Education Programs for the Syrian Refugee Population and Syrian Safe Zones
Major university put forward a new proposal to educate hundreds of thousands of Syrian refugees now in Turkey
WASHINGTON, June 15, 2017 – During an event held on Capitol Hill on June 14, BAU International University, a Washington, DC-based educational institution part of BAU Global, an international network of universities, introduced an ambitious and comprehensive proposal called “SAVING THE FUTURE” aimed at educating hundreds of thousands of Syrian refugees now located in Turkey.
Speaking to a large audience of congressional staffers, experts and media, Dr. Sinem Vatanartiran, President of BAU International University, and Dr. Walid Phares, Vice President of BAU, outlined a major project aimed at training teachers who will, in turn, educate Syrian refugees in Turkey.
Mr. Enver Yucel, BAU Global Chairman, welcomed the large audience pointing out that it is urgent to educate Syrian refugees so that they shall become productive people. BAU Vice President Phares introduced the presentation linking the diplomatic efforts to put an end to the conflicts in the region with the imperative of providing education services to the young refugees now in Turkey, Jordan and Lebanon.
As Dr. Vatanartiran pointed out, the war in Syria that started in 2011 caused a humanitarian catastrophe of historic proportions. Over 400,000 people have been killed, more than 50,000 of them children. There are more than 13.5 million displaced Syrians in need. 8.4 million children have been affected by the war. Most of them cannot get any education. Over 5 million people have fled Syria since 2011 on account of this devastating conflict.
Turkey now hosts over 3 million Syrian refugees –Vatanartiran continued– while Jordan hosts more than 600,000, and Lebanon has more than 1 million. Beyond the most immediate humanitarian needs, (shelter, food, and medical care), hundreds of thousands of Syrian children, now refugees, are unable to attend regular schools. Neglecting this critical dimension means condemning almost all of them to a hopeless future of ignorance and joblessness.
The Turkish government has tried its best to fulfill this huge education need. This daunting task, (lack of enough schools and classrooms in many areas), is made more difficult by language barriers: the Syrian children do not speak any Turkish, while very few Turks speak Arabic. However, public efforts notwithstanding, there is still a huge gap between needs and education services provided.

Records from a dataset
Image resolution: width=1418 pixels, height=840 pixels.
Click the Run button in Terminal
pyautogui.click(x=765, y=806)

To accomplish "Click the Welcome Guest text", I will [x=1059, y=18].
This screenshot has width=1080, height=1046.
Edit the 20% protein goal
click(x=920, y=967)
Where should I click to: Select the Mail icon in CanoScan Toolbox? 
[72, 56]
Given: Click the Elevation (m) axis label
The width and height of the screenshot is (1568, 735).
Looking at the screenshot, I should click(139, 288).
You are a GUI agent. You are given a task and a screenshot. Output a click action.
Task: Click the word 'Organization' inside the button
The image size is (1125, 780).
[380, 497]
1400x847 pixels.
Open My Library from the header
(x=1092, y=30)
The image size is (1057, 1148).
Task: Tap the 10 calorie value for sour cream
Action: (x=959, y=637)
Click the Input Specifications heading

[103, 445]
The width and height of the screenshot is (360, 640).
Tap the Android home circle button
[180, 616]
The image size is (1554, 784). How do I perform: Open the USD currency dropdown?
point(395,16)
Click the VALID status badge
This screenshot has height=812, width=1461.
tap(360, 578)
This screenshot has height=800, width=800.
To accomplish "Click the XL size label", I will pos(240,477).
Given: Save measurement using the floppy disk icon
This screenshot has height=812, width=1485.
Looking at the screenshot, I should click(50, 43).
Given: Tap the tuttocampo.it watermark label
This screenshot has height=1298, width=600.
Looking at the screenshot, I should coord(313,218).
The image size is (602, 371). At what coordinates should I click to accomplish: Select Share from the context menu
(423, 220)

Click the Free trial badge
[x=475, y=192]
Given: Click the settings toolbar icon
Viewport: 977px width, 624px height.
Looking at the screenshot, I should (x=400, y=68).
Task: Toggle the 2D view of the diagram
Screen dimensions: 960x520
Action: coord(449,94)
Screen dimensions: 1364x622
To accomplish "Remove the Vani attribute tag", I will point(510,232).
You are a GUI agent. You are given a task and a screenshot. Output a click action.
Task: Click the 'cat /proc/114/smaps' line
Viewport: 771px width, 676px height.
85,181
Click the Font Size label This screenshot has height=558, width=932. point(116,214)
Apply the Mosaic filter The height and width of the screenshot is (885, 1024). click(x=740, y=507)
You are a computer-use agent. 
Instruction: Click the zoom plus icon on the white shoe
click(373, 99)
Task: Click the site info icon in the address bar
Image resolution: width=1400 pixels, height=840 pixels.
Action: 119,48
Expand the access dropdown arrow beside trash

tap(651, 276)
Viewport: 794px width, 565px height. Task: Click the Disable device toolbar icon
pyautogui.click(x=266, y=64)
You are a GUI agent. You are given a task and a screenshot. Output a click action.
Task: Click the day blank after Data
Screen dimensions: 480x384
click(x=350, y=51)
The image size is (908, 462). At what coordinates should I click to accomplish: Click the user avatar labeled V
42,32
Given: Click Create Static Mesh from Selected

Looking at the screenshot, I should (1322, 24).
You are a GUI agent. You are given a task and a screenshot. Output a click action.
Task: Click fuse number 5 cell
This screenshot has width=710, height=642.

Task requirements
(1) Please transcribe the refugee education text word for word, starting with "Turkey now hosts" and going on through "education services provided.".
(2) In the refugee education text, turn the paragraph beginning "Turkey now hosts over 3 million Syrian refugees" into a short bulleted list that keeps its main facts.
(3) What is the name of the proposal BAU International University introduced, according to the refugee education text?

Numbered answers
(1)
Turkey now hosts over 3 million Syrian refugees –Vatanartiran continued– while Jordan hosts more than 600,000, and Lebanon has more than 1 million. Beyond the most immediate humanitarian needs, (shelter, food, and medical care), hundreds of thousands of Syrian children, now refugees, are unable to attend regular schools. Neglecting this critical dimension means condemning almost all of them to a hopeless future of ignorance and joblessness.
The Turkish government has tried its best to fulfill this huge education need. This daunting task, (lack of enough schools and classrooms in many areas), is made more difficult by language barriers: the Syrian children do not speak any Turkish, while very few Turks speak Arabic. However, public efforts notwithstanding, there is still a huge gap between needs and education services provided.

(2)
- According to Dr. Vatanartiran, Turkey hosts over 3 million Syrian refugees, Jordan more than 600,000, and Lebanon more than 1 million.
- Beyond immediate needs for shelter, food, and medical care, hundreds of thousands of Syrian refugee children cannot attend regular schools.
- Neglecting their education would condemn almost all of them to a hopeless future of ignorance and joblessness.

(3) The proposal is called "SAVING THE FUTURE."